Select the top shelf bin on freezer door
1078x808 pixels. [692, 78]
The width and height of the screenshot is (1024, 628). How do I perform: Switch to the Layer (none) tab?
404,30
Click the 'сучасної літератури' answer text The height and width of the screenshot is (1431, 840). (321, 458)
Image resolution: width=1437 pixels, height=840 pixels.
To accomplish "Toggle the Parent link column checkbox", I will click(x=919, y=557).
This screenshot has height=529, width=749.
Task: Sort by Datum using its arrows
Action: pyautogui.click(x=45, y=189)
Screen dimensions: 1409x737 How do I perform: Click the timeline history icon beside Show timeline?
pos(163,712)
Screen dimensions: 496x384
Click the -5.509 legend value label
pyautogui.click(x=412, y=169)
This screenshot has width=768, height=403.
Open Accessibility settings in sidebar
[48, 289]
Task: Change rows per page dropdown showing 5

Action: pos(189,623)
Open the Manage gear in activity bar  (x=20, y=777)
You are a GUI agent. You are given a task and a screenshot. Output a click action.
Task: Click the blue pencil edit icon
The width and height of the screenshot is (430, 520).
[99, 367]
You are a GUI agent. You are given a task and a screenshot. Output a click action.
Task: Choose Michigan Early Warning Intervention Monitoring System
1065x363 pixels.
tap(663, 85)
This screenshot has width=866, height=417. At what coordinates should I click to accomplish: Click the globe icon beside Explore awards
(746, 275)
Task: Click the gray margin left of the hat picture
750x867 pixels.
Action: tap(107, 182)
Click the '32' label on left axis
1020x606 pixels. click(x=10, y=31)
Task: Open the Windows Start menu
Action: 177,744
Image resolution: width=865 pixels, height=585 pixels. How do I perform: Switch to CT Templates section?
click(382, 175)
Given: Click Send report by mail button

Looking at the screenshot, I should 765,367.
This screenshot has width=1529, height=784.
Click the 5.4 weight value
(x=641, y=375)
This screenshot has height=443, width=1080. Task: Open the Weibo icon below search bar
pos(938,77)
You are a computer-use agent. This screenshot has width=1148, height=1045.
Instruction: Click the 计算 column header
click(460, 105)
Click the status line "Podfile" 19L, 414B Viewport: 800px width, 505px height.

------------------------------

§ Work to be completed:
The answer must be the full listing, restated word for word.

§ Response for this exercise:
Select the top shelf bin on freezer door
1078x808 pixels. [692, 78]
The width and height of the screenshot is (1024, 628). How do I perform: Switch to the Layer (none) tab?
404,30
Click the 'сучасної літератури' answer text The height and width of the screenshot is (1431, 840). (321, 458)
Image resolution: width=1437 pixels, height=840 pixels.
To accomplish "Toggle the Parent link column checkbox", I will click(x=919, y=557).
This screenshot has height=529, width=749.
Task: Sort by Datum using its arrows
Action: pyautogui.click(x=45, y=189)
Screen dimensions: 1409x737 How do I perform: Click the timeline history icon beside Show timeline?
pos(163,712)
Screen dimensions: 496x384
Click the -5.509 legend value label
pyautogui.click(x=412, y=169)
This screenshot has width=768, height=403.
Open Accessibility settings in sidebar
[48, 289]
Task: Change rows per page dropdown showing 5

Action: pos(189,623)
Open the Manage gear in activity bar  (x=20, y=777)
You are a GUI agent. You are given a task and a screenshot. Output a click action.
Task: Click the blue pencil edit icon
The width and height of the screenshot is (430, 520).
[99, 367]
You are a GUI agent. You are given a task and a screenshot. Output a click action.
Task: Choose Michigan Early Warning Intervention Monitoring System
1065x363 pixels.
tap(663, 85)
This screenshot has width=866, height=417. At what coordinates should I click to accomplish: Click the globe icon beside Explore awards
(746, 275)
Task: Click the gray margin left of the hat picture
750x867 pixels.
Action: tap(107, 182)
Click the '32' label on left axis
1020x606 pixels. click(x=10, y=31)
Task: Open the Windows Start menu
Action: 177,744
Image resolution: width=865 pixels, height=585 pixels. How do I perform: Switch to CT Templates section?
click(382, 175)
Given: Click Send report by mail button

Looking at the screenshot, I should 765,367.
This screenshot has width=1529, height=784.
Click the 5.4 weight value
(x=641, y=375)
This screenshot has height=443, width=1080. Task: Open the Weibo icon below search bar
pos(938,77)
You are a computer-use agent. This screenshot has width=1148, height=1045.
Instruction: Click the 计算 column header
click(460, 105)
Click the status line "Podfile" 19L, 414B Viewport: 800px width, 505px height.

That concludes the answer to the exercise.